The Eco-Ontological Literary Imperative (3.41 MB)

Ecological literary criticism (ecolitcrit) began in the mid-1990s in the United States and now has spread to many countries. CS was invited to write an article for the inaugural issue of the Indian Journal of Ecocriticism in 2008. She discusses the (then) dearth of contemporary novels and stories that look beyond the human drama to the increasingly degraded condition of the more-than-human world (as David Abram puts it), in which we are deeply embedded. The scholarly apparatus is all set up to study it, but where is the river of literary works engaged with the major crisis of our times? Since then, many dystopian novels have appeared, but CS calls for works of literary art that challenge and enlarge our diminished sense of existence such that we begin to grasp that each of us is formed and informed by constitutive relationships with the subtle processes of the natural world.

Sacred Cosmos (4.53 MB)

This article, written at the turning of the millennia, reviews problematic assumptions in the modern Western worldview and then considers the progress made during the last quarter of the 20th century in moving toward a less mechanistic, less dualistic, more accurate apprehension of the organic, interrelated nature of life on Earth. It was published in the British journal Resurgence, no. 201, July/August 2000.

Radical Nonduality in Ecofeminist Philosophy (5.36 MB)

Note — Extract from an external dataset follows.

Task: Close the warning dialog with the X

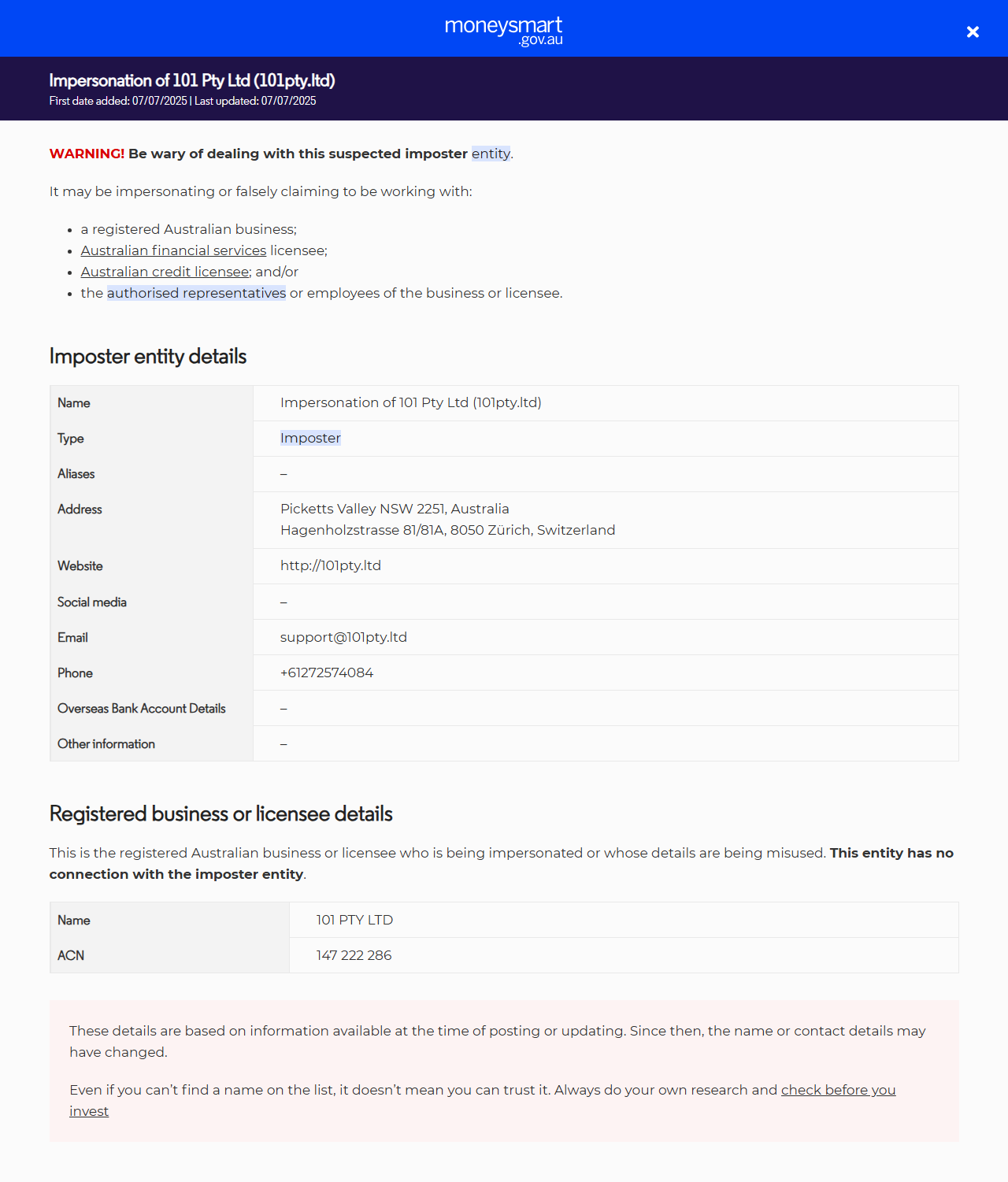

CS wrote this article as an experiment -- and to have a little fun. She was invited to write an article for the anthology Ecofeminism: Women, Culture, Nature, which would be published by Indiana University Press in 1997. Because the book was with an academic press, all the articles had to be peer-reviewed, that is, sent out to experts in the field who would judge whether the work met the intellectual standards of the press and to require any needed clarifications or development. Because most academic philosophers are, in general, unfavorably disposed toward spirituality or religion (a position held even more intensely by deconstructive postmodernism, for which this press was known then), CS decided to submit an article that discussed the same ideas and concepts presented in her book States of Grace but with different labels: in place of "grace" she used "radical nonduality," and in place of "spirituality" she used "philosophy." After all the articles had gone through review, the editor told CS that hers was the only article accepted with no changes required. All of which just goes to show that opponents are perfectly willing to enter into dialogue -- as long as they don't know it's happening.

Embodied, Embedded Philosophy (2.01 MB)

This article makes the case for eschewing the Lone Cowboy type of autonomy, central to modern thought since the Enlightenment, in order to cultivate a more realistic, ecological understanding of a person as a Self-in-Relationship with body, nature, and other people. It was published in Open Eye (CIIS), vol. 12, no. 1, June 1995, San Francisco. The sense of the embodied, embedded Relational Self runs through all of CS's books.

A Memorial Tribute to Petra Kelly (4.04 MB)

In the 1980s Petra Kelly (1947-1992) was internationally known for her co-founding and co-leading the Green Party of West Germany. Because she had attended high school and college in the United States, she was also a bridge figure, presenting the Green political analysis and vision stunningly well on Meet the Press , for instance. "A Living Memorial" is the piece delivered by CS, who was a friend, at the memorial service in San Francisco held by the Green Party of California. (The main memorial service was held in Bonn.) CS wrote the postscript, "For Women Who Dare," eight months later.

Ecofeminism: Our Roots and Flowering (6.41 MB)

This article is based on the keynote address CS delivered at the conference on "Ecofeminist Perspectives: Culture, Nature, and Theory," held at the University of Southern California in March 1987. It was published as the lead piece in the anthology entitled Reweaving the World: The Emergence of Ecofeminism, edited by Irene Diamond and Gloria Feman Orenstein (Sierra Club Books, 1990).